> [EXERCISE PROMPT]
Go through the data and copy each line that holds "pixels".

> [EXTRACTED DATA]
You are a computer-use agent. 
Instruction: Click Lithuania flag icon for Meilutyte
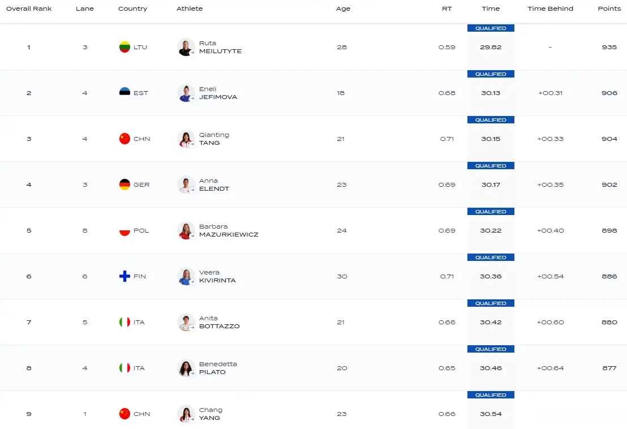[x=125, y=47]
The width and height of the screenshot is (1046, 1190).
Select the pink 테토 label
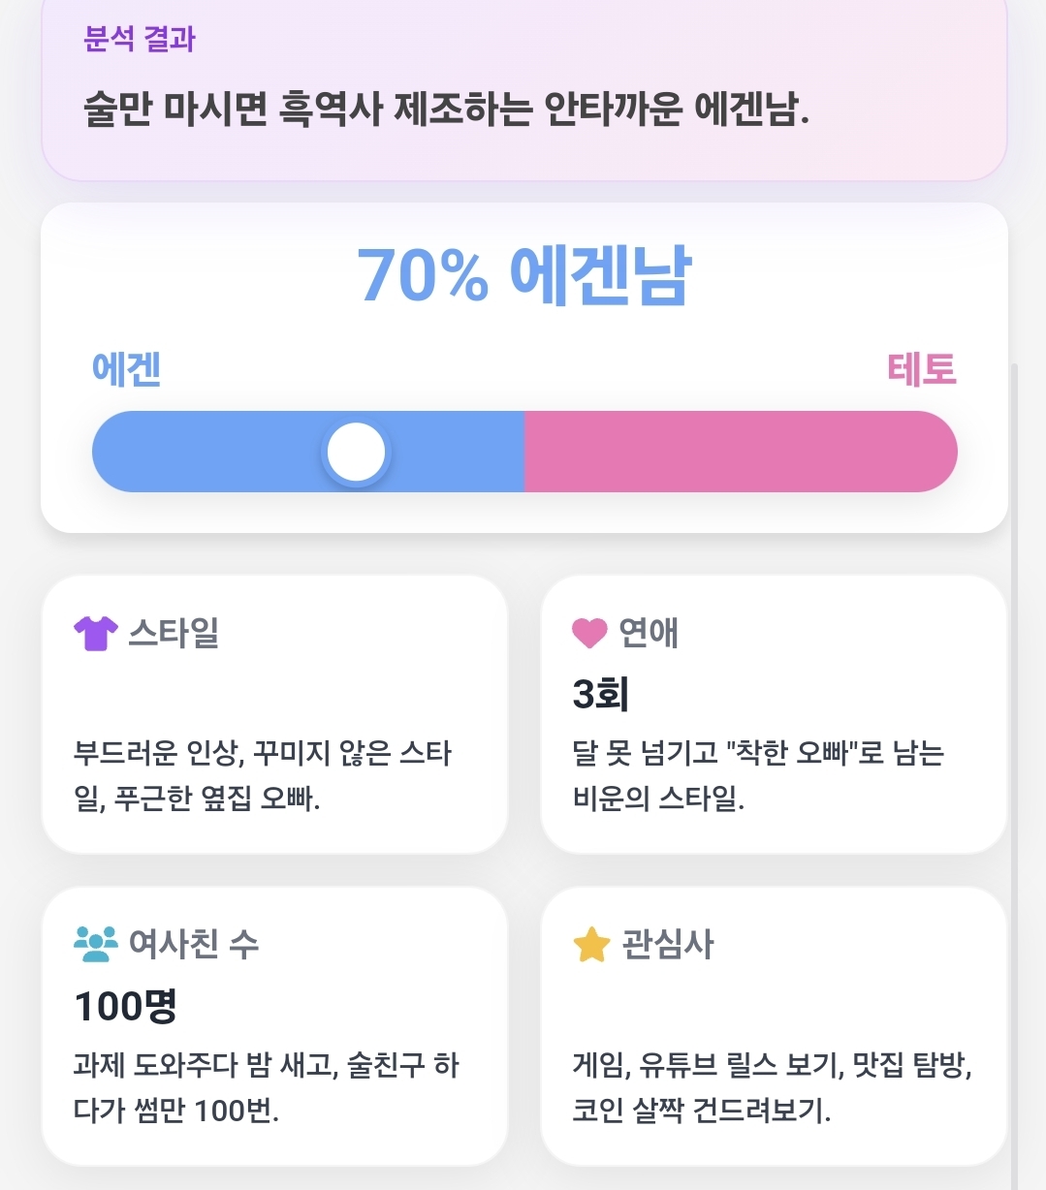point(922,370)
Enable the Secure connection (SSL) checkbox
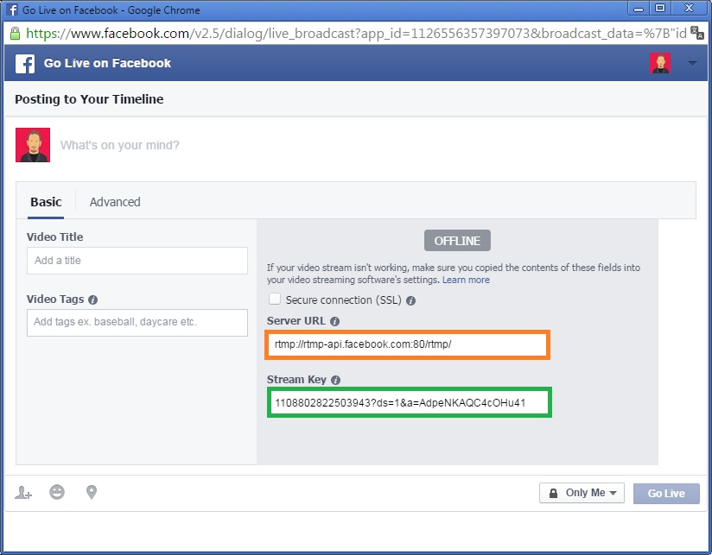Screen dimensions: 712x555 (274, 300)
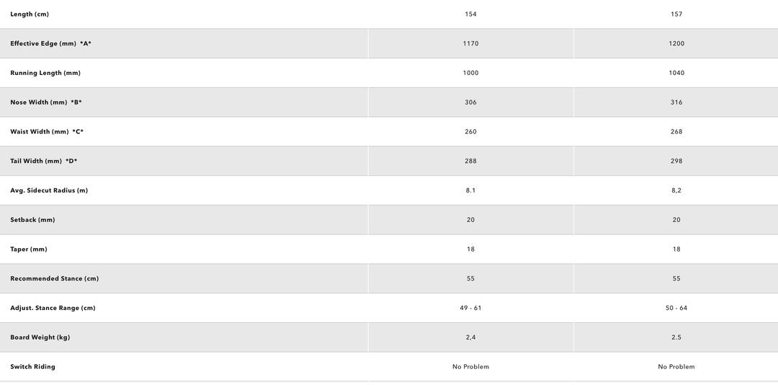Viewport: 778px width, 385px height.
Task: Select the 1170 effective edge value
Action: [471, 44]

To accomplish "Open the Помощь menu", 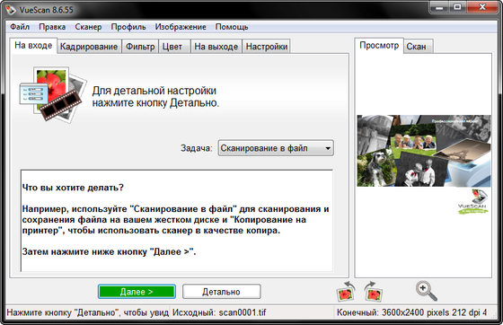I will tap(232, 27).
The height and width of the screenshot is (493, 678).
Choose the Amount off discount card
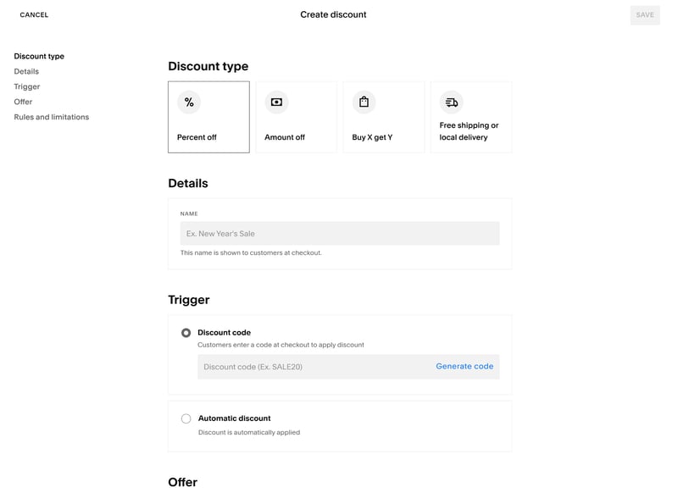click(296, 117)
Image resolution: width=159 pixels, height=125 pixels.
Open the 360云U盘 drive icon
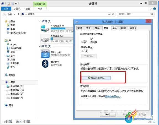point(45,54)
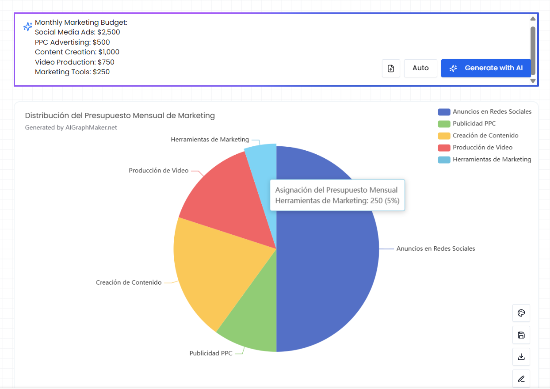Click the link Generated by AIGraphMaker.net
The height and width of the screenshot is (389, 550).
point(71,127)

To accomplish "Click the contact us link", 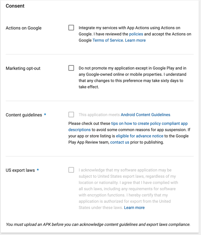I will pyautogui.click(x=120, y=142).
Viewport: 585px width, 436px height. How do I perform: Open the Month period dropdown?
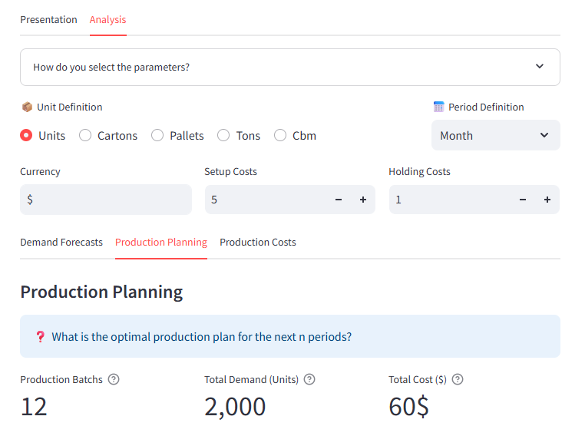coord(495,136)
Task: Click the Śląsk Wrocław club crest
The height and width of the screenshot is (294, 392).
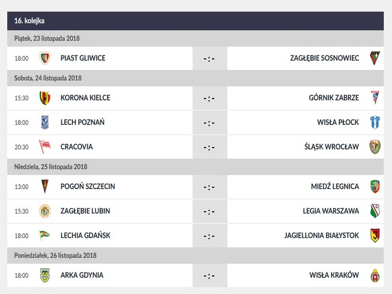Action: click(x=374, y=147)
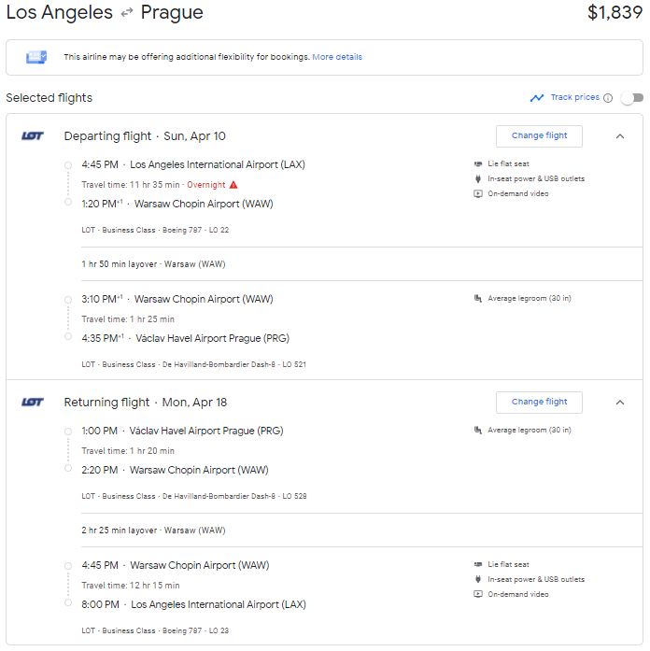The width and height of the screenshot is (650, 651).
Task: Change flight for the departing trip
Action: [539, 135]
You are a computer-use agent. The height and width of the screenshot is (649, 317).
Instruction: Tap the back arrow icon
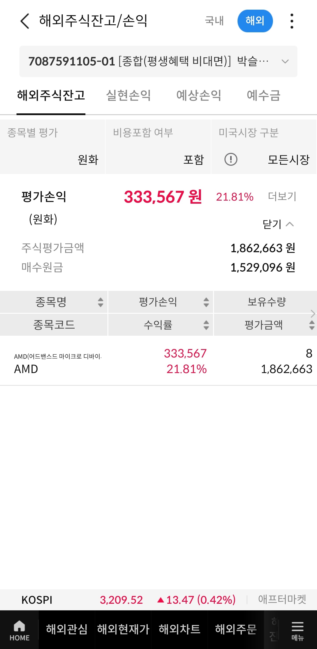click(x=25, y=21)
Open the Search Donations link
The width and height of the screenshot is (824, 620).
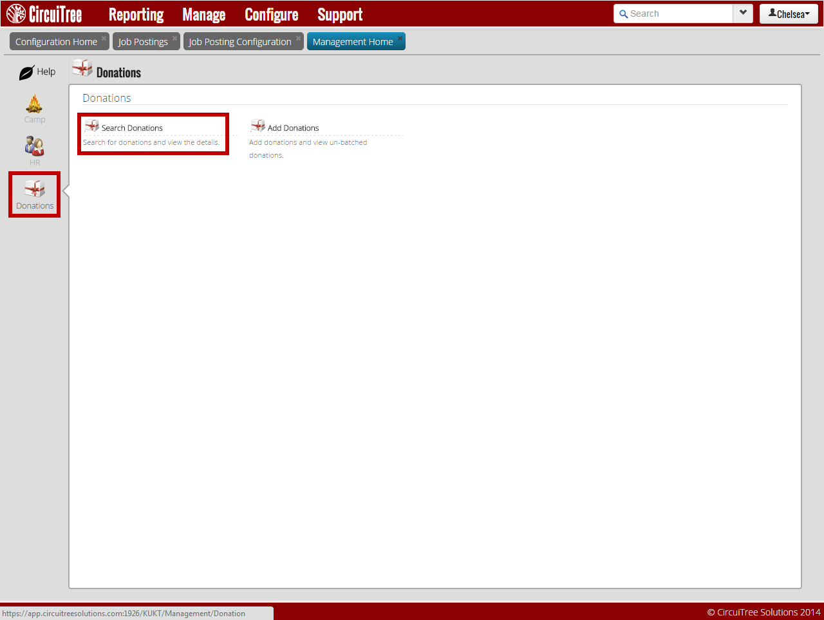(x=132, y=128)
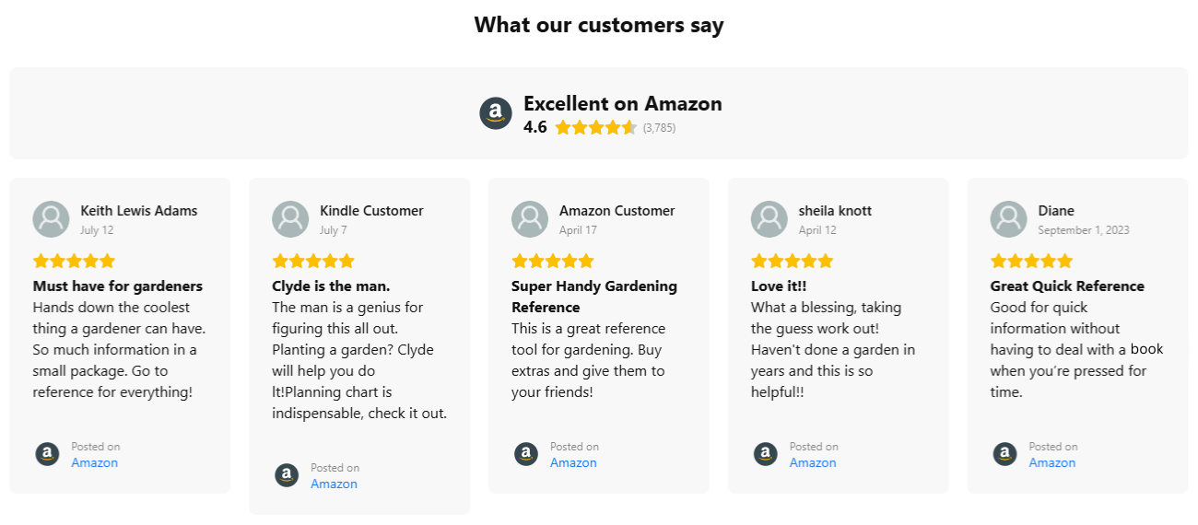Screen dimensions: 1198x525
Task: Visit Amazon link in sheila knott's review
Action: pyautogui.click(x=813, y=462)
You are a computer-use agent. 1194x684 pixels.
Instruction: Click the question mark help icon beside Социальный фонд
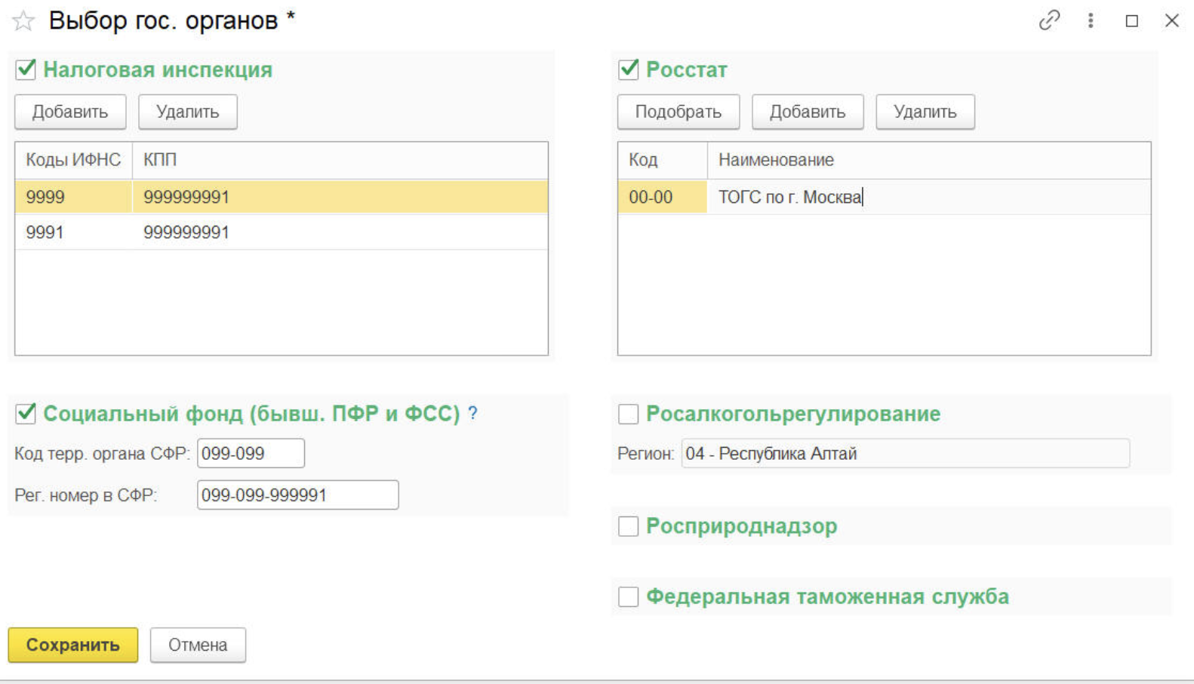[472, 413]
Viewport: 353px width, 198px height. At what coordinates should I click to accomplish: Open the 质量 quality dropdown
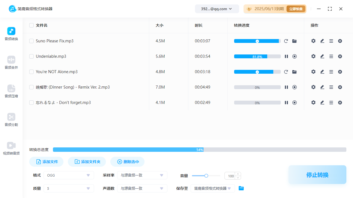(x=68, y=188)
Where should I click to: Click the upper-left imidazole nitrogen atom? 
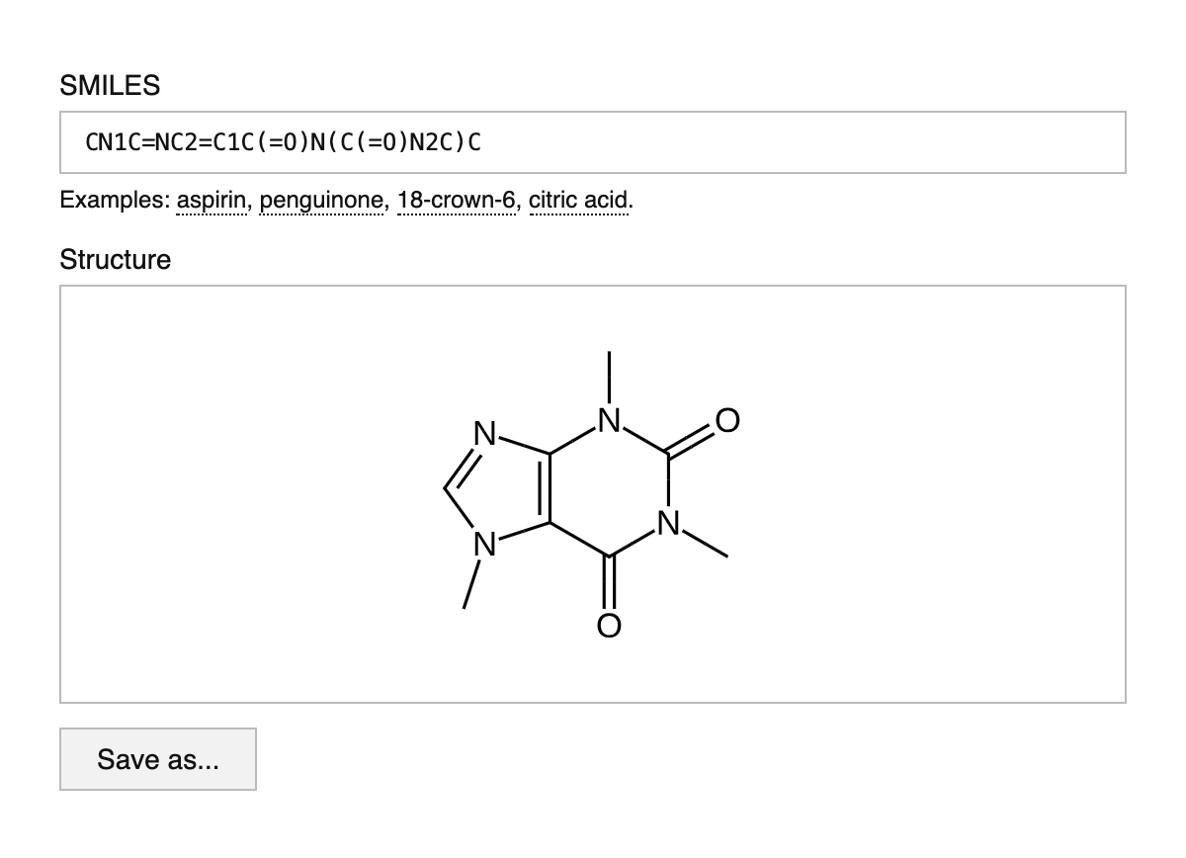pos(483,433)
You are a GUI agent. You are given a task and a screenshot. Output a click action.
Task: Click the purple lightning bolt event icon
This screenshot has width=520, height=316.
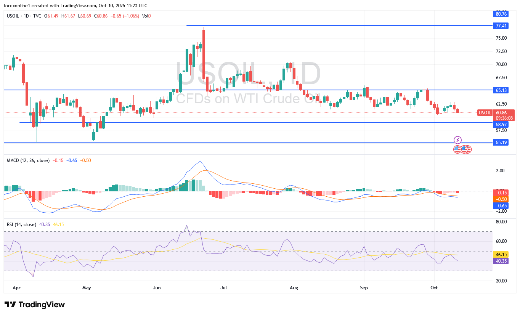coord(458,140)
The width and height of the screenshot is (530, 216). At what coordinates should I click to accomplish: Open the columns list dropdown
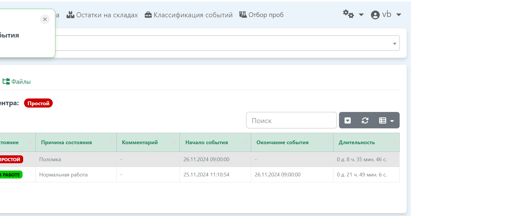(x=386, y=120)
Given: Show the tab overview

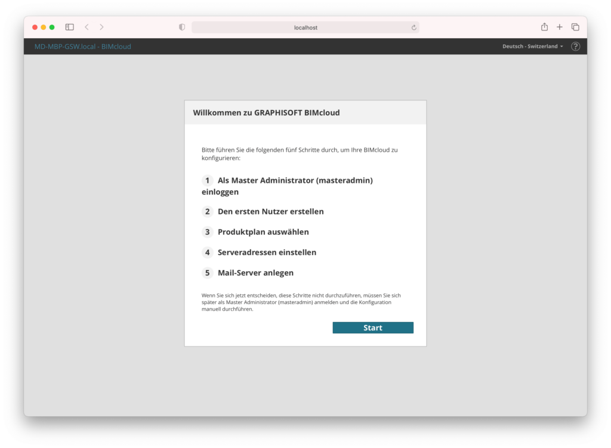Looking at the screenshot, I should tap(575, 27).

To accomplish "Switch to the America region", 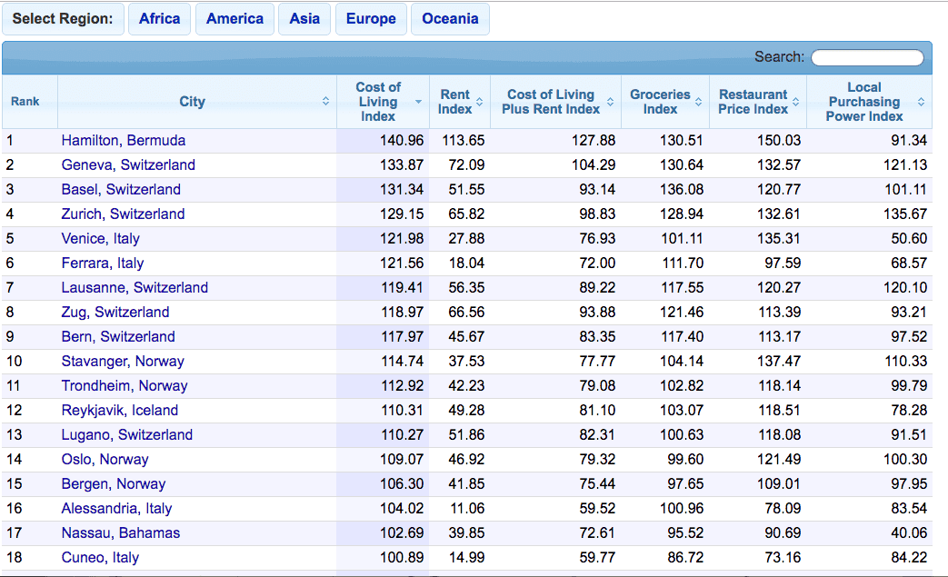I will point(235,19).
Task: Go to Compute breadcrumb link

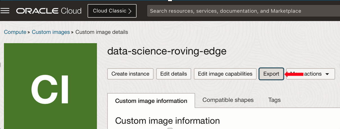Action: (x=15, y=32)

> [TASK RESULT]
Image resolution: width=159 pixels, height=125 pixels.
You are a computer-use agent. 1194x684 pixels.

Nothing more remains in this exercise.